What is the purpose of education and experience when those not similarly educated or experienced will not listen?

This is a great posting.
Is there a way around FATCA?
There are a lot of things I would miss about modern life.
Electricity. The sad thing is, when the power goes out, I would either get in my car and drive to where there is power, or I would watch movies in my car. These days I will listen to audiobooks on my laptop, and that will cover the time it takes for the power to be restored.
Downtime is a good thing, as when the power goes out, or we lose internet, then we get a "gut check" of where we are in terms of how well we could survive without a power grid or internet connection.
Onto education. One of the things I don't like about myself in all these debates I have on X, is my confident stance, and it is usually mirroring theirs. Concerning masks and vaccination, I am dug in. I think people should be free to wear a mask if they choose to and get vaccinated, and I, in turn, can choose not to. The problem I have is, what about the children? Children should not be forced to wear masks or get injections. So i am at a type of internal impasse as I also think that decisions concerning children should be left to the parents.
And the thing is, if their policy were to let people do what they want to do, there would be no debate. If you believe in vaccines and want to get multiple injections before you exit this mortal coil, go do it. But I, in my modest view and studies of the literature, show that not only do we not know how effective vaccines are, we also don't really even understand the complexities of infection and transmission.
I am sad to hear that you have been blocked on other Substacks. It does happen, and I think the only condition where it should happen is in cases of harassment, even as that can be subjective.
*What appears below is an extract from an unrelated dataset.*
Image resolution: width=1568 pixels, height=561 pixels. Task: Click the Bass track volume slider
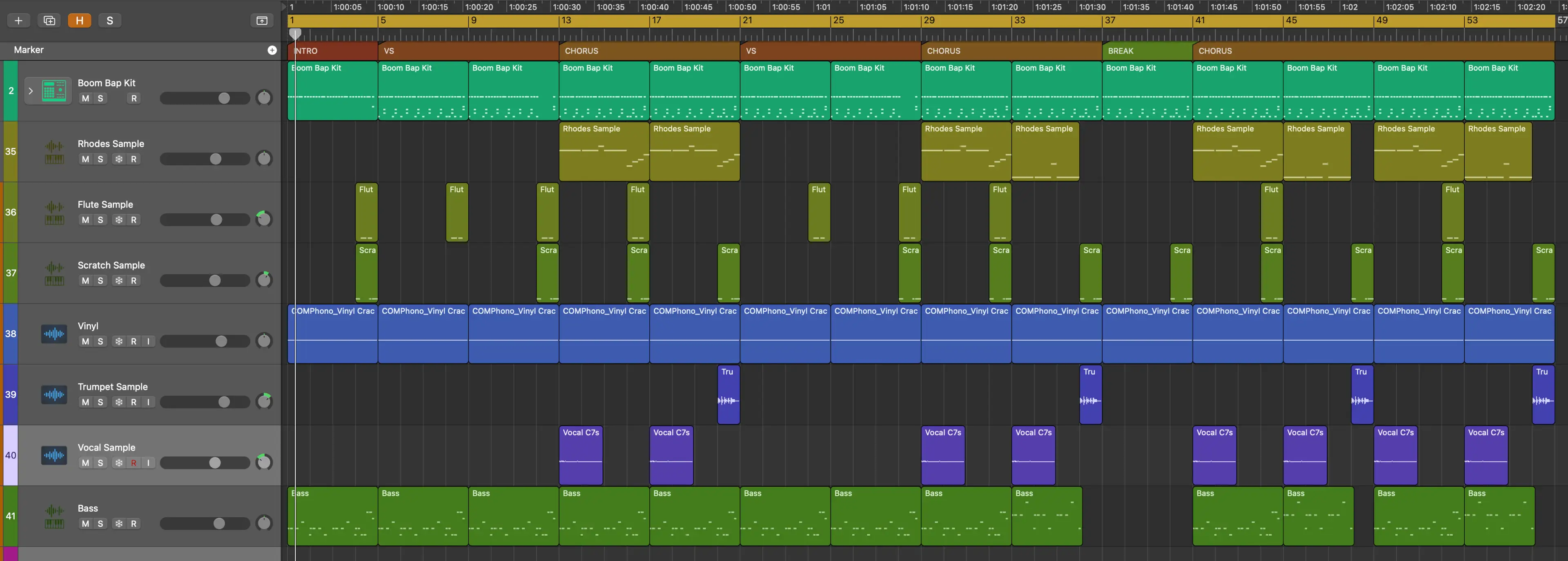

For me, the test of harassment is proactive and continuous interaction using involving personal attacks and threats.
The real goal of education is to learn how to educate yourself. And things are getting really difficult in that manner as part of education is understanding which information is education vs. indoctrination. With the advent of AI, education is going to become more difficult as I can already see reliance on AI as the answer to any question, whether predicated on fact or opinion.
Again, Kitsune, your experiences reflect the acute loss I too have had when now former friends dismissed my learned knowledge.
Subject matter experts, Ted Talks and TikTok have replaced personal study.
Thank you for sharing.
And we have another weird connection:
My grandfather was a Lt Com in the US Navy, who served on the Panay.
So yes, US, Chinese and Japanese history are fascinating sources of human nature revealed.
Wishing you continued healing, will raise a glass to 'cheers' your perseverance!